Selected excerpt —
"""
Our fourth class meeting will focus on Chapter 6 and Chapter 7 of Handbook of Regression Modeling in People Analytics. The video will be on youtube.
The Skinny
With qualitative outcomes that are nominal (Chapter 6) or ordered (Chapter 7); linear regressions and/or binary GLMs are insufficiently flexible and/or rich to confront the problem. In the nominal case, how one chose to turn the categories to values is unknown and, in the ordered case, the idea that unit distance separates the categories is an arbitrary assumption that is unlikely to be true.
Multinomial Models
A Bit on Random Utility
There’s a great blog post that I found that details this. In a classic paper for which [among many others], Daniel L. McFadden was awarded the Nobel Prize in Economics, he develops a multinomial/conditional logistic regression model for the study of nominal outcomes. The core statistics demonstration is that, if random utility for options is described by a Gumbel/Type I extreme value distribution, then the difference in utility has a logistic distribution. From this observation, one can develop random utility models for unordered choices that follows from utility maximization. In short, we can use microeconomic foundations to motivate the models that follow.
"""
Source material —
"""
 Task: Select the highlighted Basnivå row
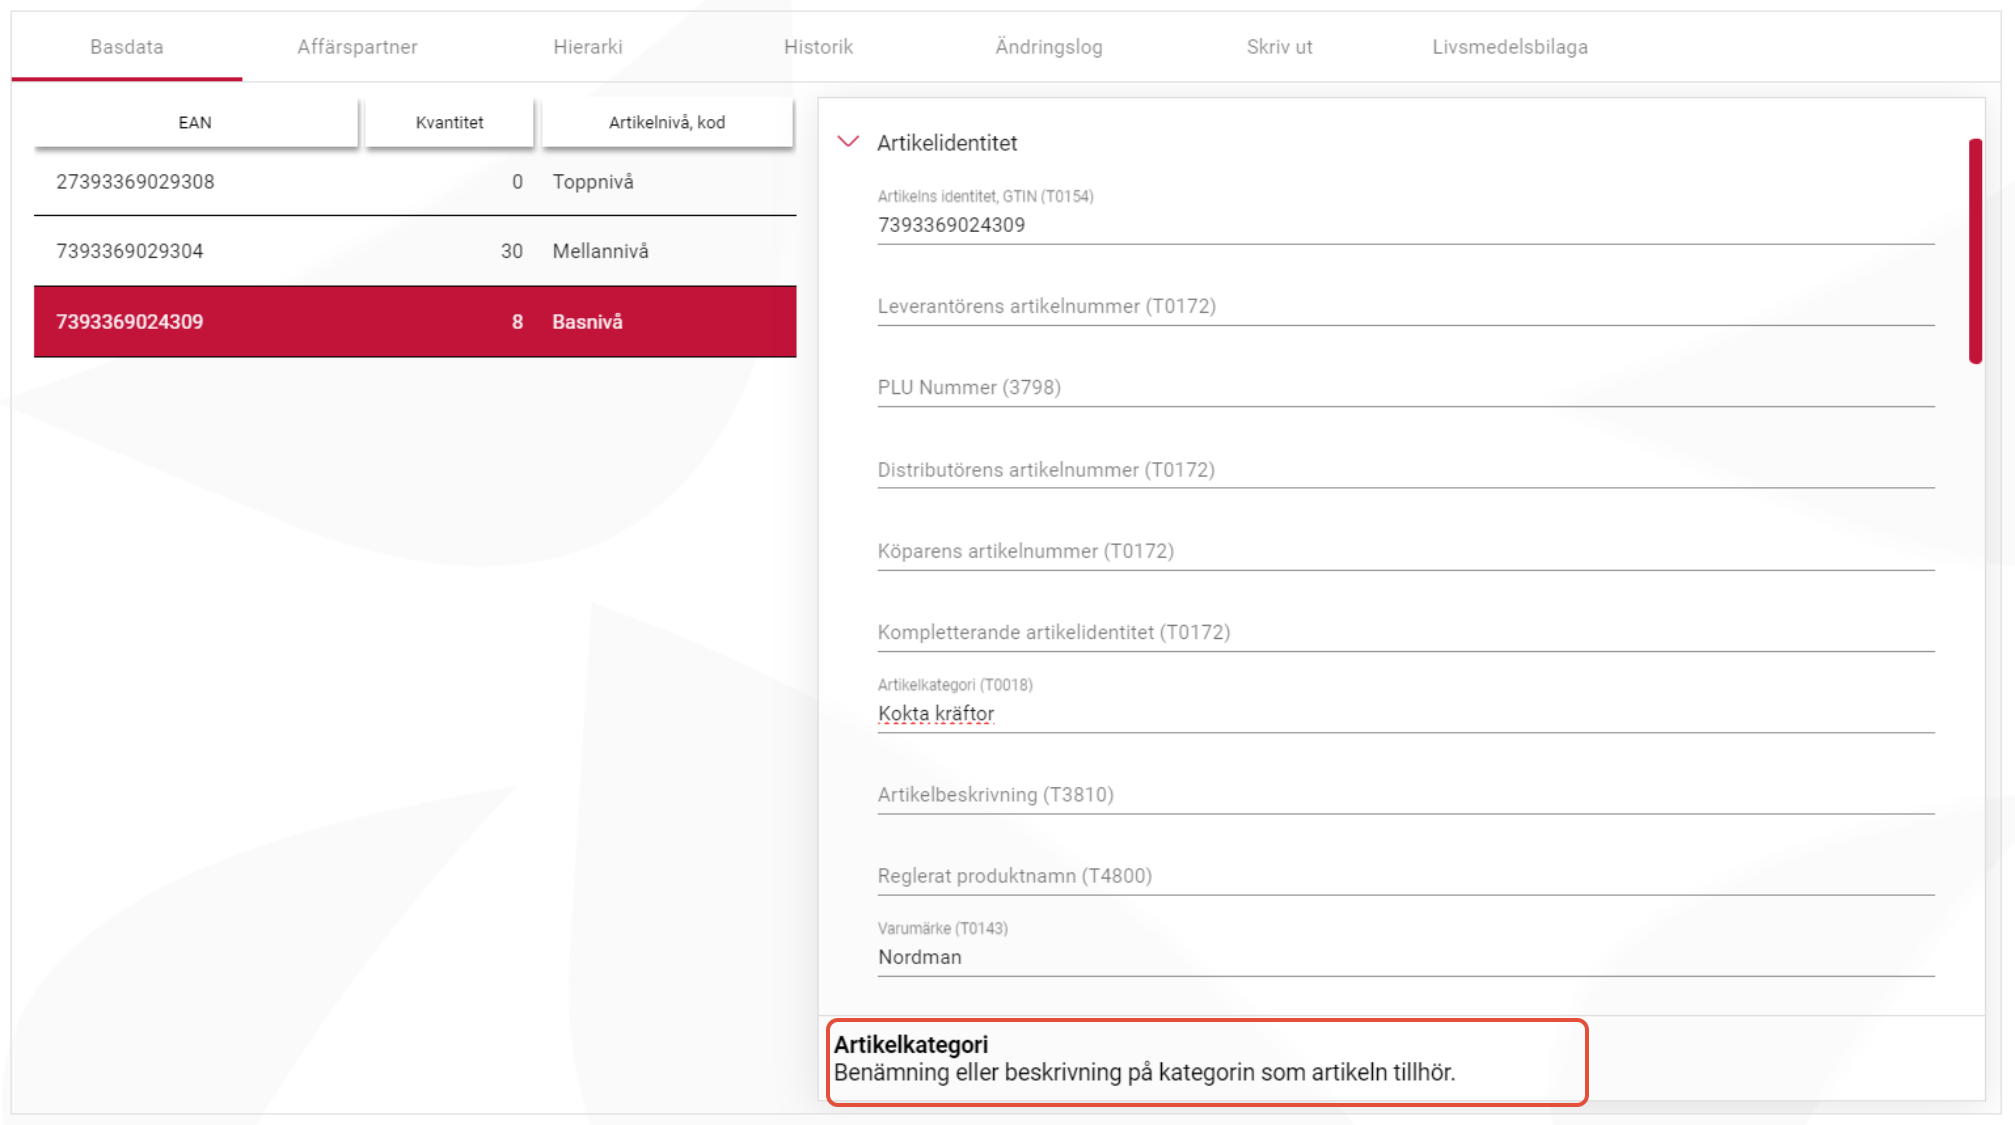(x=415, y=322)
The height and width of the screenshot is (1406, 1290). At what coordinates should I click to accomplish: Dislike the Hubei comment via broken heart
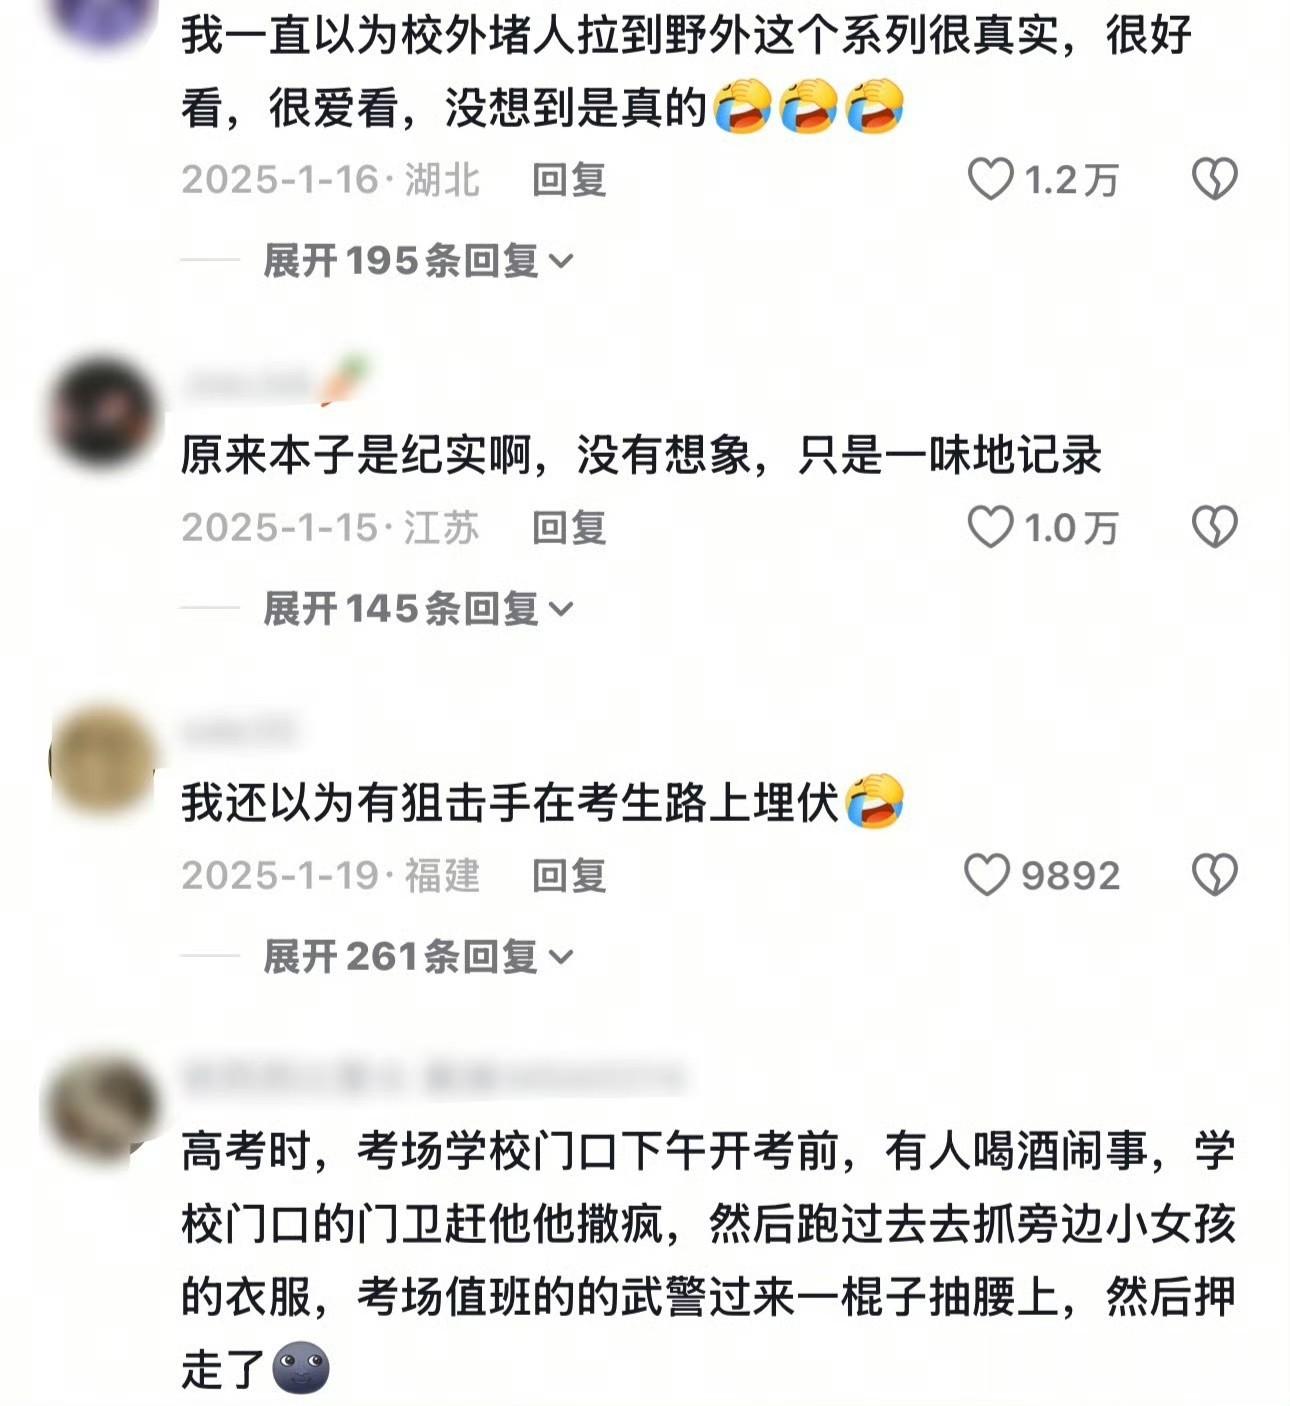pos(1214,180)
"""
What is asked — Please rewrite the part of the class notes that opens with the words containing "Multinomial Models" and closes with "models that follow.", changing "blog post" to "article". You won't need any of the material.

Task answer —
Multinomial Models
A Bit on Random Utility
There’s a great article that I found that details this. In a classic paper for which [among many others], Daniel L. McFadden was awarded the Nobel Prize in Economics, he develops a multinomial/conditional logistic regression model for the study of nominal outcomes. The core statistics demonstration is that, if random utility for options is described by a Gumbel/Type I extreme value distribution, then the difference in utility has a logistic distribution. From this observation, one can develop random utility models for unordered choices that follows from utility maximization. In short, we can use microeconomic foundations to motivate the models that follow.